**Supplied data:**
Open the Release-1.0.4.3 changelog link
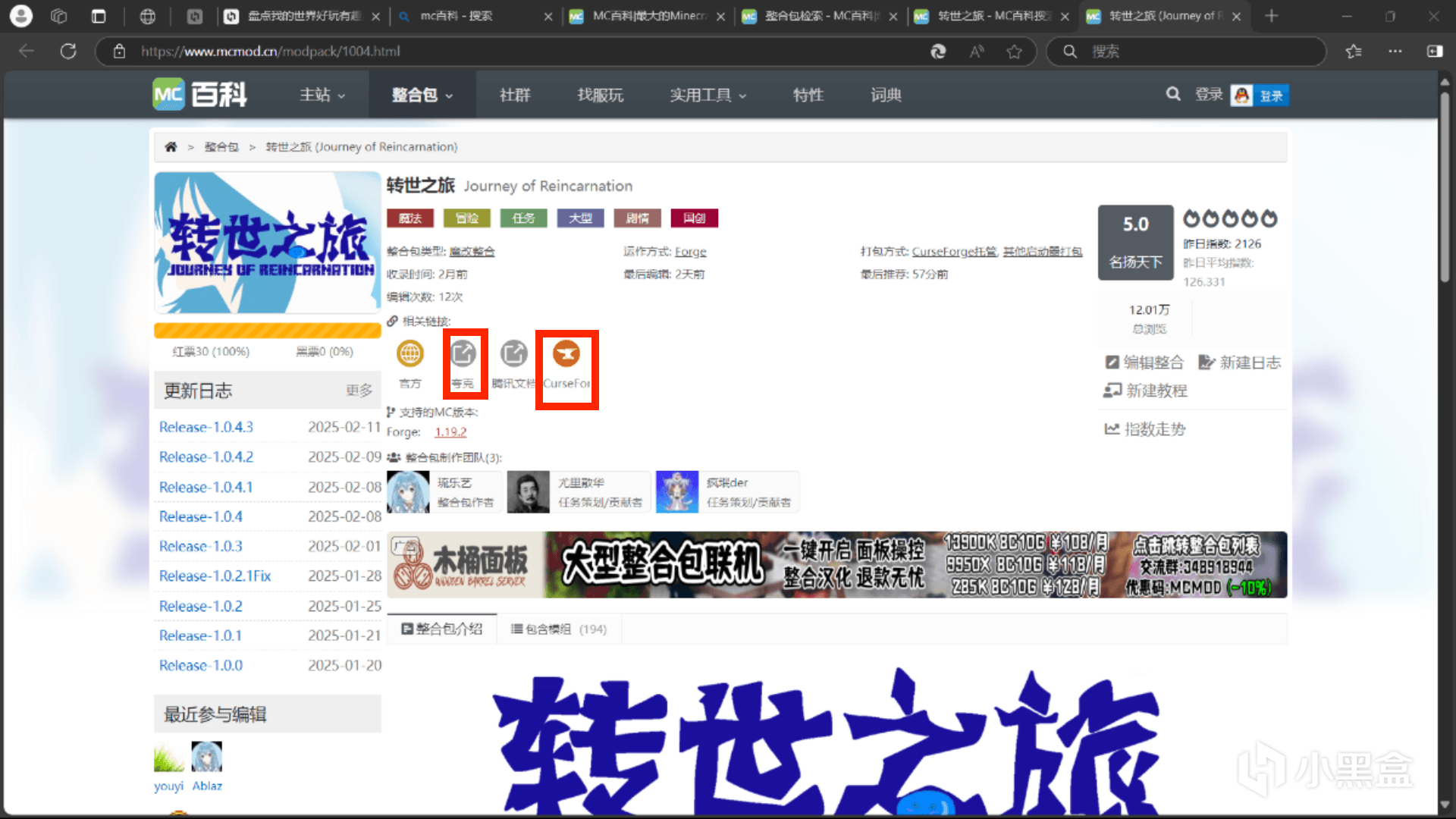Screen dimensions: 1456x819 [206, 427]
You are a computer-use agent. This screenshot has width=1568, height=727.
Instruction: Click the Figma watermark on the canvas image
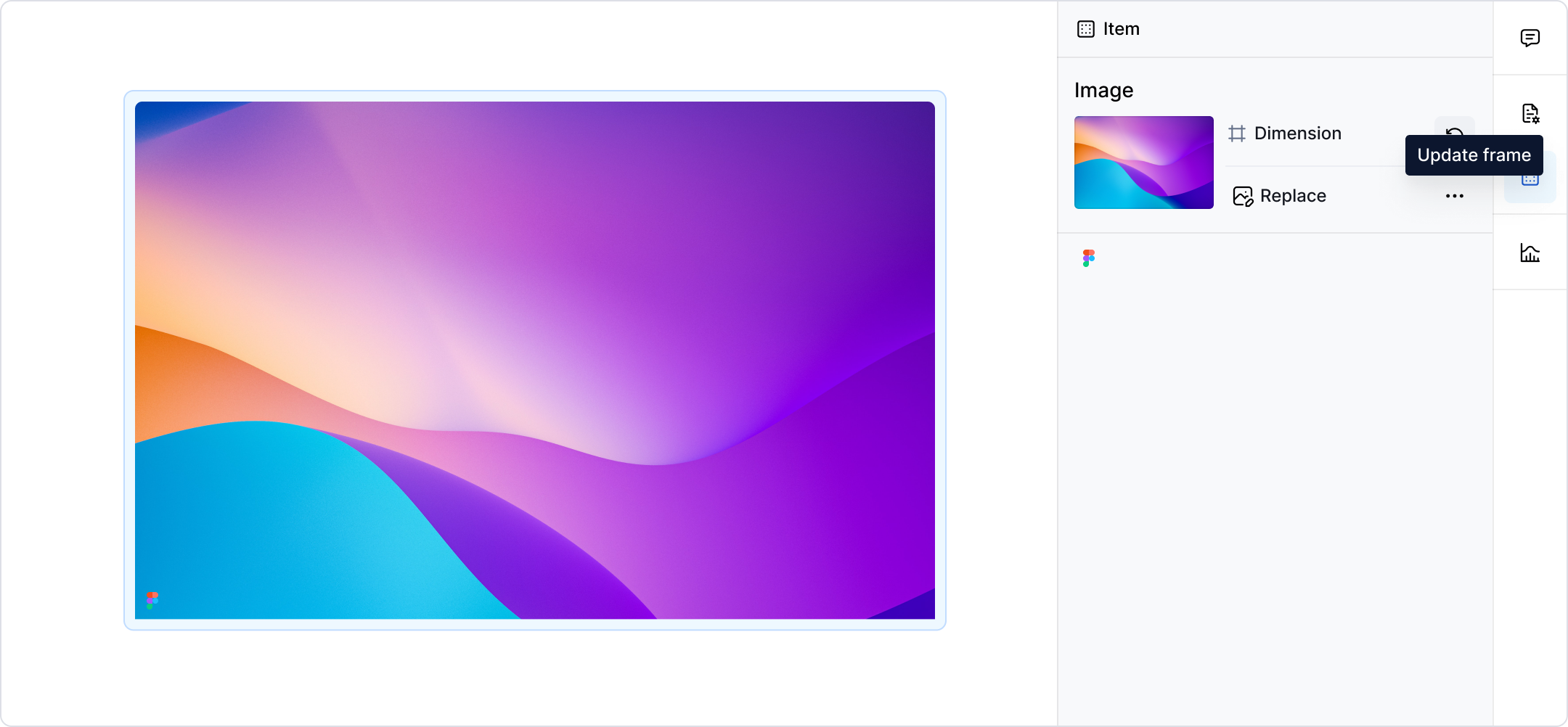(153, 599)
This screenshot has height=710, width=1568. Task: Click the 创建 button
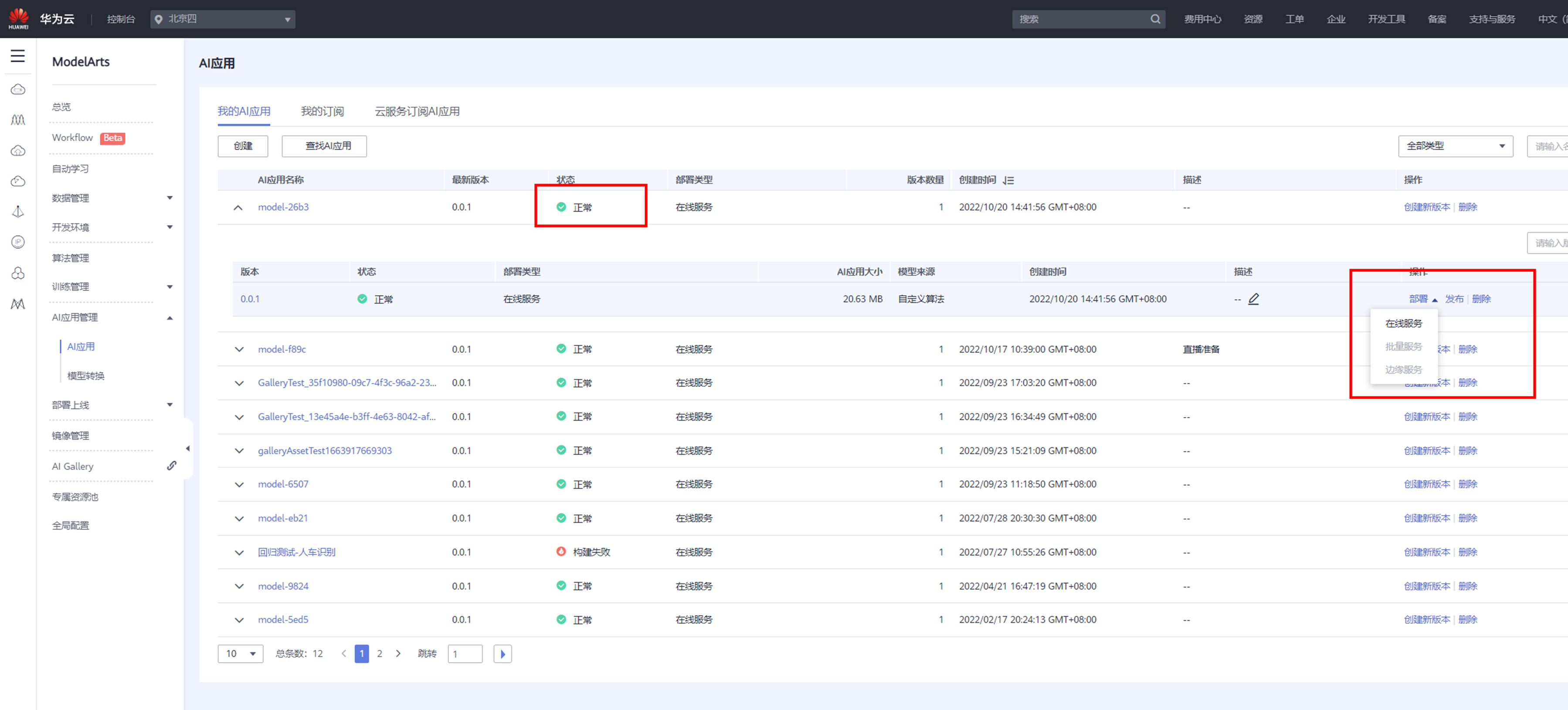243,146
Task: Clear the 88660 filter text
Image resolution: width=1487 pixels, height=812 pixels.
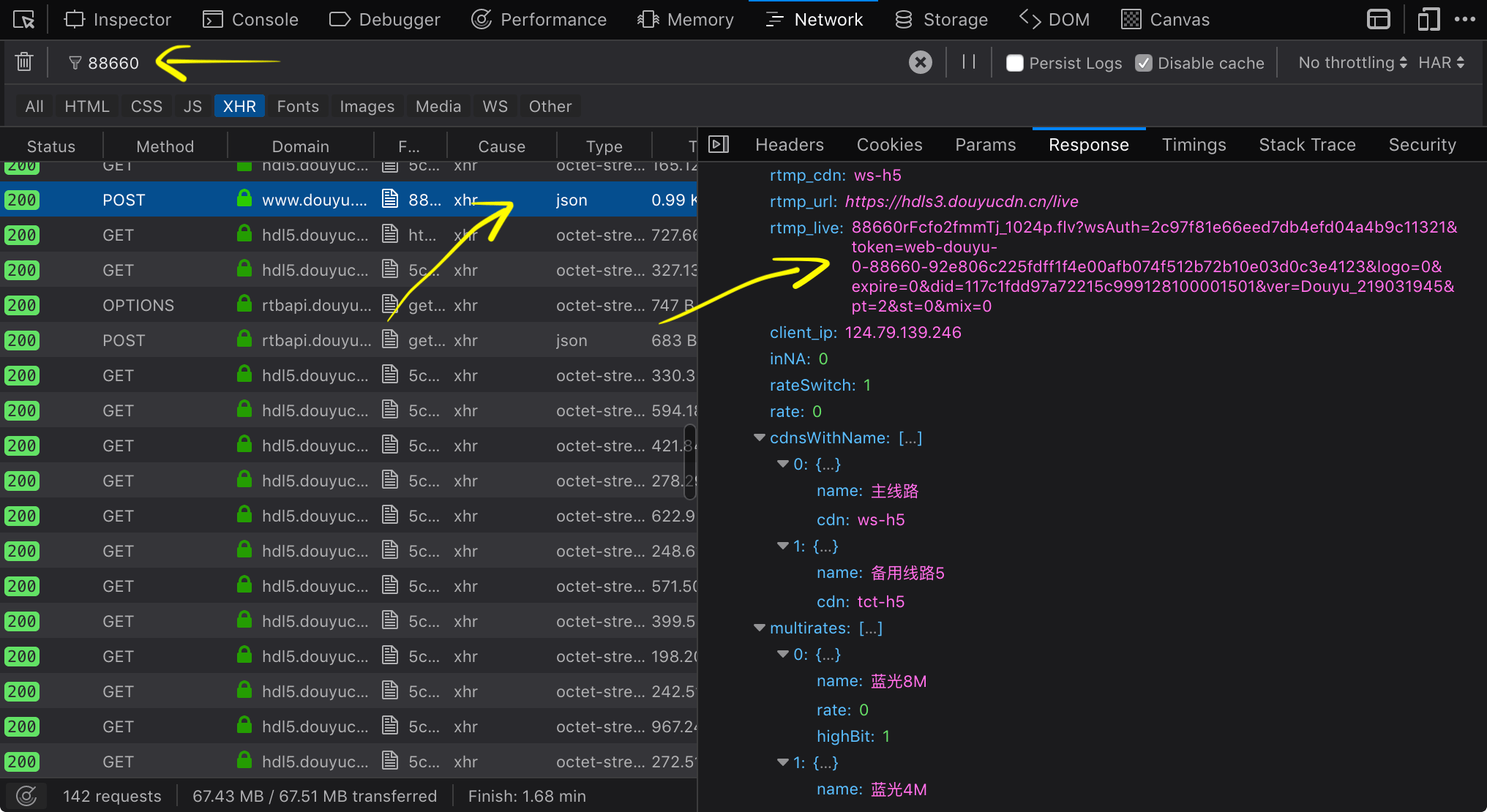Action: tap(920, 62)
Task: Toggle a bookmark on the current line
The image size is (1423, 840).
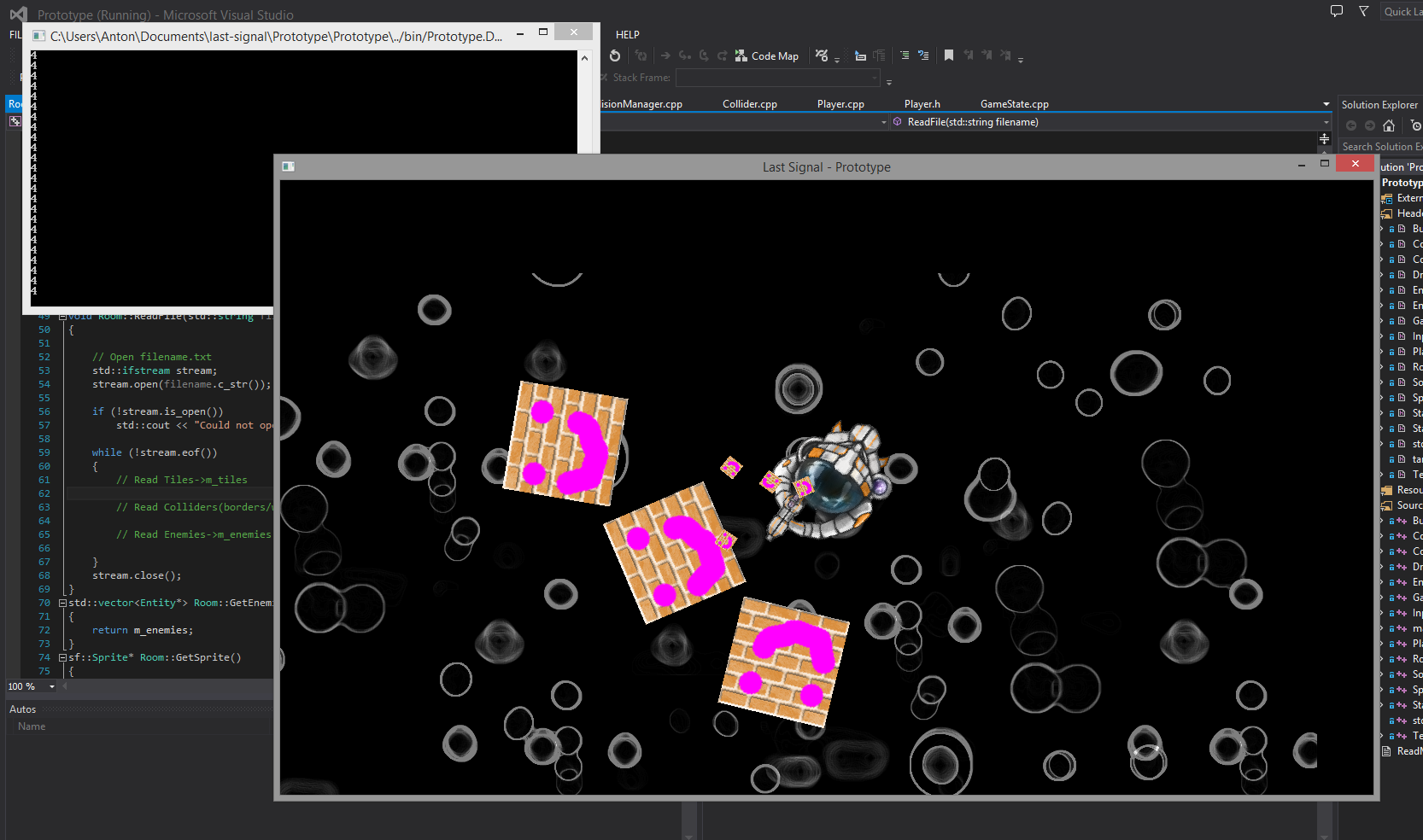Action: coord(949,55)
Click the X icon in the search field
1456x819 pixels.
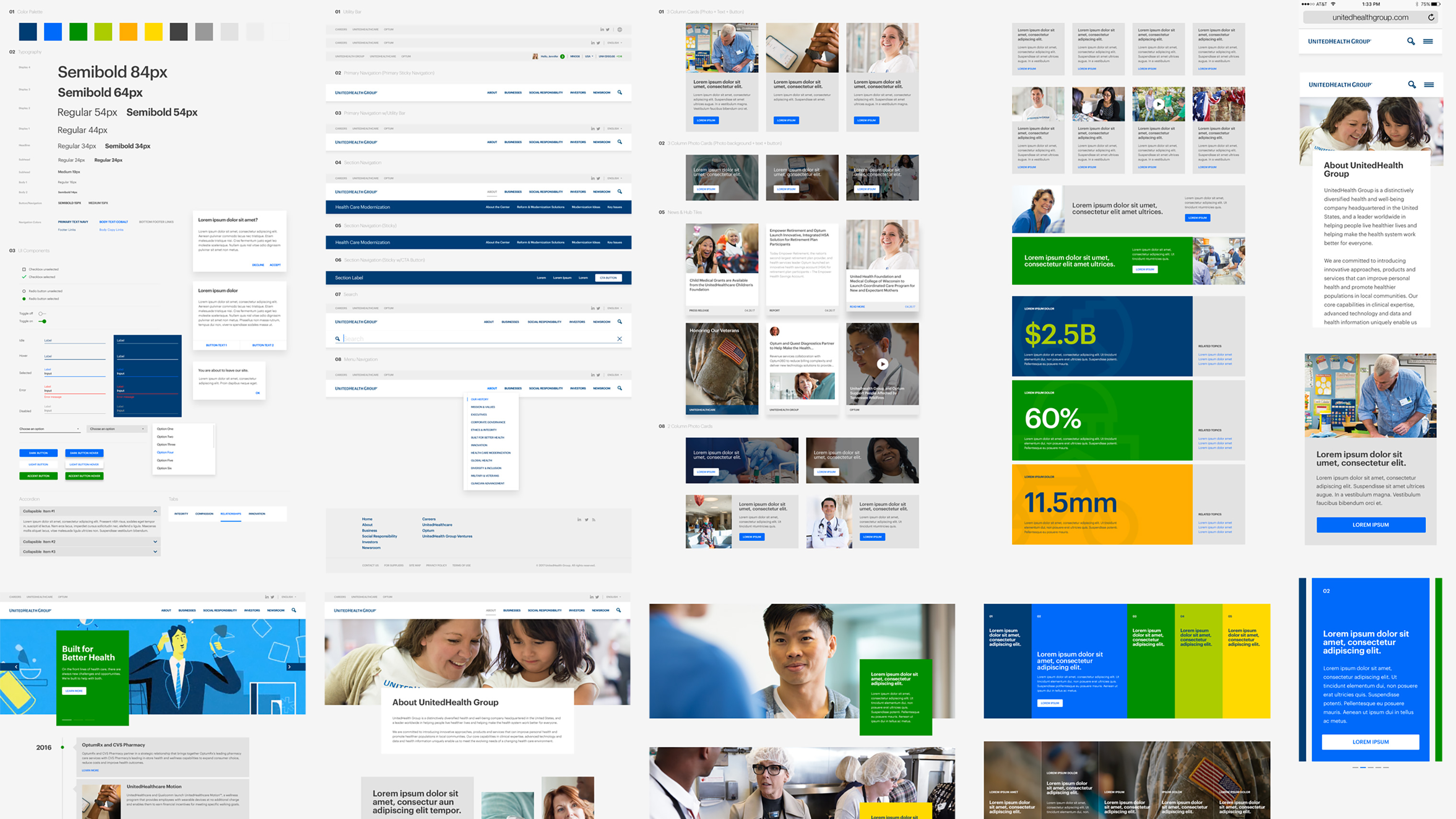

**Assigned task:** Repeat the material above in full and exactly, apart from the pictures.

**Reply to the exercise:**
Open the Release-1.0.4.3 changelog link
Screen dimensions: 1456x819 [206, 427]
You are a computer-use agent. This screenshot has width=1568, height=727.
Instruction: Click the Figma watermark on the canvas image
(153, 599)
This screenshot has height=710, width=1568. Task: Click the 创建 button
243,146
Task: Clear the 88660 filter text
Image resolution: width=1487 pixels, height=812 pixels.
Action: tap(920, 62)
Task: Toggle a bookmark on the current line
The image size is (1423, 840).
Action: coord(949,55)
Click the X icon in the search field
1456x819 pixels.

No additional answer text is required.